Parviendra-t-on à créer un fonds d'indemnisation pour les victimes des pesticides qui échappent aux dispositifs de réparation existants ? Tel est l'objet de la proposition de loi déposée en… 2016 par la sénatrice Nicole Bonnefoy et qui a été discutée par la commission des affaires sociales de l'Assemblée, mercredi 23 janvier, après avoir connu un parcours chahuté.
"Il est aujourd'hui nécessaire que soit enfin voté ce fonds d'indemnisation, qui est une mesure de justice sociale.
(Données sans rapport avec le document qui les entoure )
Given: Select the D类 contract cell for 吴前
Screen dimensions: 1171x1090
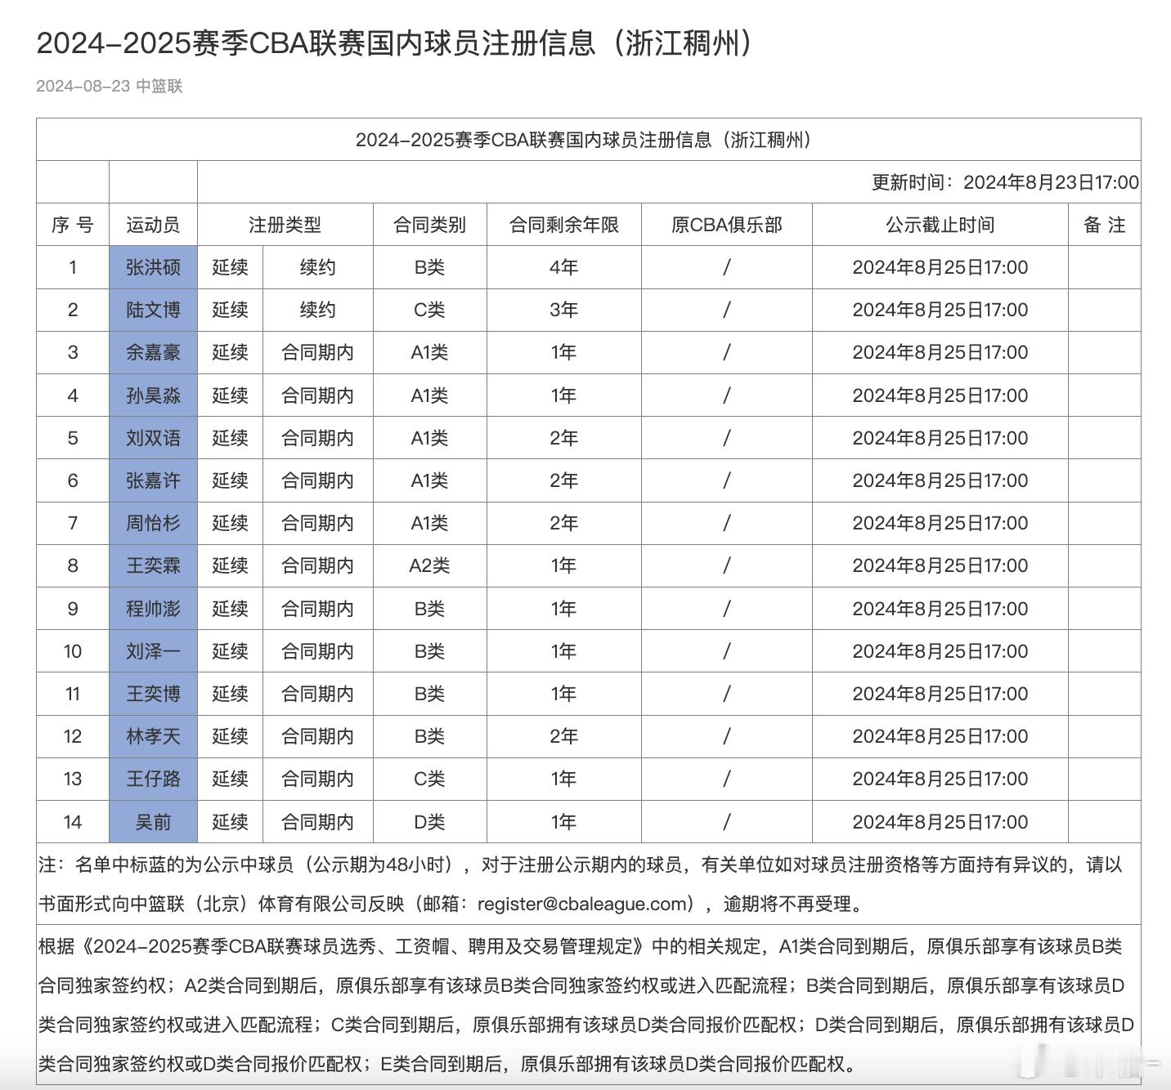Looking at the screenshot, I should [428, 822].
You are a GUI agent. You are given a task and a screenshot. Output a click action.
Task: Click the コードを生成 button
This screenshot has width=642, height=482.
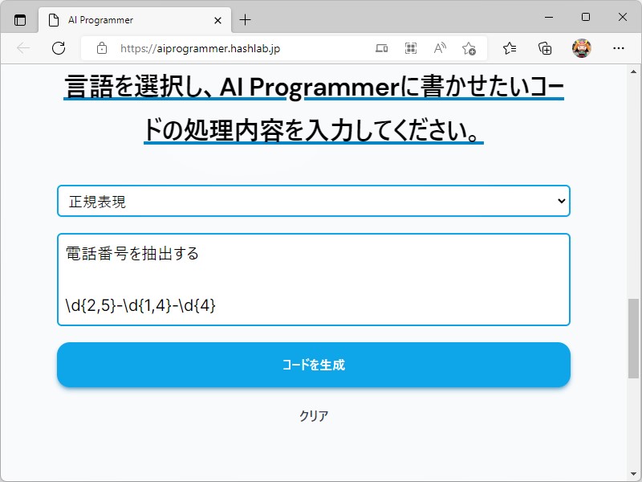pyautogui.click(x=313, y=365)
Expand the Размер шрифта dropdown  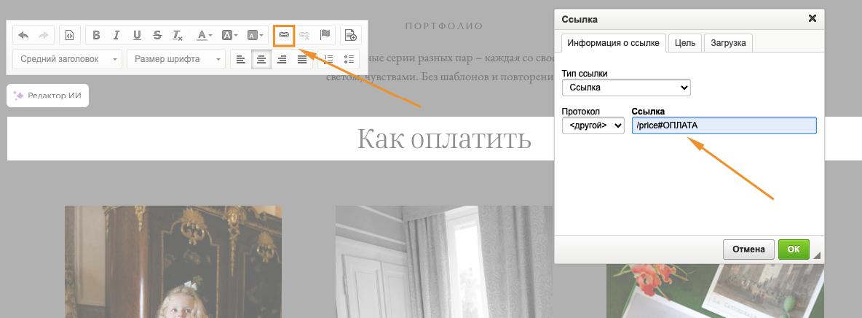click(x=175, y=59)
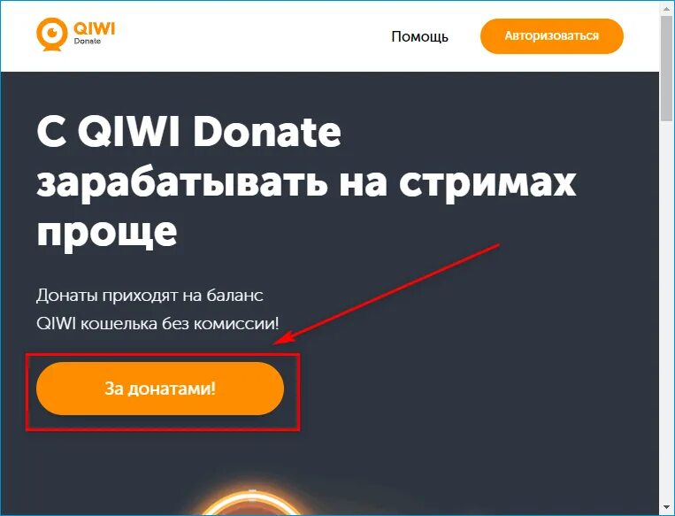Image resolution: width=675 pixels, height=516 pixels.
Task: Click the text QIWI кошелька без комиссии!
Action: click(157, 323)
Pourtant, une interrogation demeure : les députés prendront-ils leurs responsabilités ou cèderont-ils au lobbying de l'agrochimie et de la majorité gouvernementale ?", interroge l'association Phyto-victimes, appuyée par le rapporteur du texte, le député Dominique Potier, et par l'ancienne ministre de l'Ecologie Delphine Batho.
Cette proposition de loi fait suite au rapport de Mme Bonnefoy et de sa collègue Sophie Primas qui avaient constaté, en 2012, la mauvaise indemnisation des victimes des pesticides. Elle prévoyait, à l'origine, la réparation intégrale des préjudices subis par les victimes, que les maladies soient ou non d'origine professionnelle, à partir d'un fond financé par les fabricants de produits phytosanitaires.
Malgré l'adoption de cette proposition par le Sénat en février 2018, un rapport de hauts fonctionnaires soutenant la mise en place d'un tel fonds et un nouveau vote de la chambre haute sur une version moins ambitieuse dans le cadre de la loi Egalim, le gouvernement et l'Assemblée ont pour l'instant fait capoter cette création. Cette loi ne prévoit au final que la remise d'un rapport par l'exécutif en vue de la création d'un tel fonds avant 2020.
La commission des affaires sociales a adopté le texte (1) à la quasi-unanimité après l'avoir amendé. "Nous avons fait un petit pas : le principe de la création du fonds", réagit Dominique Potier, qui liste les nombreuses insuffisances du texte : un périmètre qui ne couvre pas tous les professionnels, pas de réparation intégrale du préjudice subi, absence de possibilité de recours, délais de prescription et modalités de remboursement laissés à la liberté du gouvernement Un gouvernement dont la position "par trop conservatrice et par trop timide" est le seul facteur limitant, estime le député.
La proposition de loi sera examinée dans l'Hémicycle le 31 janvier.